Przygotowanie tego dania zawsze zaczynam od siekania i smażenia cebuli. Już sam ten zapach, unoszący się w kuchni zapowiada nie najgorszy smak. Jeżeli nie bardzo mamy czas na przygotowania, a w dodatku okazuje się, że niezapowiedziani i wyjątkowo wygłodniali goście (od czasu prowadzenia bloga, coraz ich więcej :) są już za rogiem, to bez wahania sięgam po ten przepis. Dzisiejszy mój pomysł na ugoszczenie przyjaciół, nie należy do wyjątkowo wykwintnych, ale przy możliwie małym nakładzie pracy, można równie uroczo wyczarować posiłek.

Skład:

Przepis na 4-6 hamburgerów

450-500 g chudego mięsa wołowo-wieprzowego (mielonego)

1 cebula (smażona i pokrojona w kostkę)

1 cebula do hamburgerów

1-2 łyżki oliwy z oliwek

duża szczypta świeżo zmielonego pieprzu

1-2 łyżeczki chili

1-2 łyżeczki ziół prowansalskich

200 ml majonezu

garść pokrojonego sera pleśniowego

garść świeżej rukoli

pieczywo do hamburgerów

szczypta soli 

oliwa z oliwek do smażenia

A oto jak to zrobić:

1. Mieszamy mięso ze smażoną i pokrojoną w kostkę cebulą, dodajemy chili, zioła prowansalskie, oliwę z oliwek. Doprawiamy solą i pieprzem. Formujemy po kolei hamburgery. 

2. Rozgrzewamy patelnię z odrobiną tłuszczu i smażymy hamburgery 2 minuty z jednej strony, przekładamy na drugą stronę i smażymy jeszczę 1 minutę. Po smażeniu hamburgery możemy położyć na ręcznik papierowy, żeby pozbyć się nadmiaru tłuszczu.

3. Drugą cebulę kroimy w plastry i lekko podsmażamy na patelni. W małej miseczce łączymy majonez w kawałkami sera pleśniowego. 

4. Hamburgery podajemy w podgrzanej bułce, posmarowanej sosem majonezowym oraz z podsmażoną cebulą i świeżą rukolą. Ja osobiście, dodaję jeszcze dodatkowo plasterek sera pleśniowego.

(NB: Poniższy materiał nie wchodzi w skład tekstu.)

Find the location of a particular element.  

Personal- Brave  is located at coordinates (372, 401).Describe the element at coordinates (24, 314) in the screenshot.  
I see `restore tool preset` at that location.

Mięso łączymy z podsmażoną cebulką, chili i z ziołami prowansalskimi.

Dodajemy oliwę z oliwek i formujemy hamburgery.

Smażymy hamburgery 2 minuty z jednej strony, przekładamy na drugą stronę i smażymy jeszczę 1 minutę.

Majonez łączymy z serem pleśniowym.

Cebulę kroimy na plastry i lekko podsmażamy na patelni.

Hamburgery podajemy w podgrzanej bułce, posmarowanej sosem majonezowym oraz z podsmażoną cebulą i świeżą rukolą. 

Osobiście nie przepadam za specjalnym pieczywem przeznaczonym do hamburgerów i preferuję świężą ciabatkę.